(Selected extract begins)

Supporting Equador’s fight against COVID-19.
- At the outset of the COVID-19 pandemic, Jhpiego provided technical support to the Ministry of Public Health (MOPH) and to selected health care facilities to enable safe and effective use of 250 mechanical ventilators that were donated by the U.S. Government.
- With the MOPH, Jhpiego conducted a 10-part webinar series on COVID-19 critical case management, reaching 1,377 health care workers across 163 facilities.
Our Work in Ecuador
Fighting COVID-19 Under the Reaching Impact, Saturation, and Epidemic Control (RISE) Project
With funding from the U.S. Agency for International Development (USAID), RISE is working in select countries, including Ecuador, to address the COVID-19 pandemic. In line with ministry of health priorities in each country, RISE’s COVID-19 response support may include: assisting in the planning and rollout of national vaccine plans, including ensuring health care workers are prepared to implement and monitor this plan; providing focused and clinically relevant capacity building for clinicians providing COVID-19 case management; strengthening the oxygen ecosystem; and supporting health care workers in oxygen conservation, rationalization and non-invasive respiratory care.

(Selected extract ends)
(Dataset begins)

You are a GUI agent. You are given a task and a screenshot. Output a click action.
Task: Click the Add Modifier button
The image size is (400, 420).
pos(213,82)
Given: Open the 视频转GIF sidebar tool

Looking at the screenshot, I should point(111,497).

(Dataset ends)
(Dataset begins)

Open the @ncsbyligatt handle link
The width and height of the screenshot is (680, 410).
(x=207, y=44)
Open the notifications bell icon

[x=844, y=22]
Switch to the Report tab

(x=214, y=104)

(Dataset ends)

> [Questions]
[A] From the text on Jhpiego's COVID-19 work in Ecuador, set down the passage starting at "- At the outset" and ending at "across 163 facilities.", word for word.
[B] Answer these questions using the text on Jhpiego's COVID-19 work in Ecuador.
(i) How many mechanical ventilators did the U.S. Government donate?
(ii) How many health care workers did the 10-part webinar series reach?
(iii) Which agency funds the RISE project?
[C] Extend the text on Jhpiego's COVID-19 work in Ecuador by continuing it after its final sentence.

> [Task-by-task outputs]
[A]
- At the outset of the COVID-19 pandemic, Jhpiego provided technical support to the Ministry of Public Health (MOPH) and to selected health care facilities to enable safe and effective use of 250 mechanical ventilators that were donated by the U.S. Government.
- With the MOPH, Jhpiego conducted a 10-part webinar series on COVID-19 critical case management, reaching 1,377 health care workers across 163 facilities.

[B]
(i) 250
(ii) 1,377
(iii) The U.S. Agency for International Development (USAID)

[C]
RISE is a five-year global project—funded by the U.S. President’s Emergency Plan for AIDS Relief (PEPFAR) and USAID—that works with countries to achieve a shared vision of attaining and maintaining epidemic control, with stronger local partners capable of managing and achieving results through sustainable, self-reliant and resilient health systems. The project is led by Jhpiego with the following partners: ICAP at Columbia University, Management Sciences for Health, Anova, BAO Systems, Johns Hopkins University Center for Public Health and Human Rights, and Mann Global Health. For the COVID-19 ventilator technical assistance effort, RISE is also collaborating with the University of California San Francisco, World Federation of Societies of Anesthesiologists (via the GH STAR project), FHI 360 (via the EpiC Project) and Johns Hopkins University emergency medicine and critical care staff.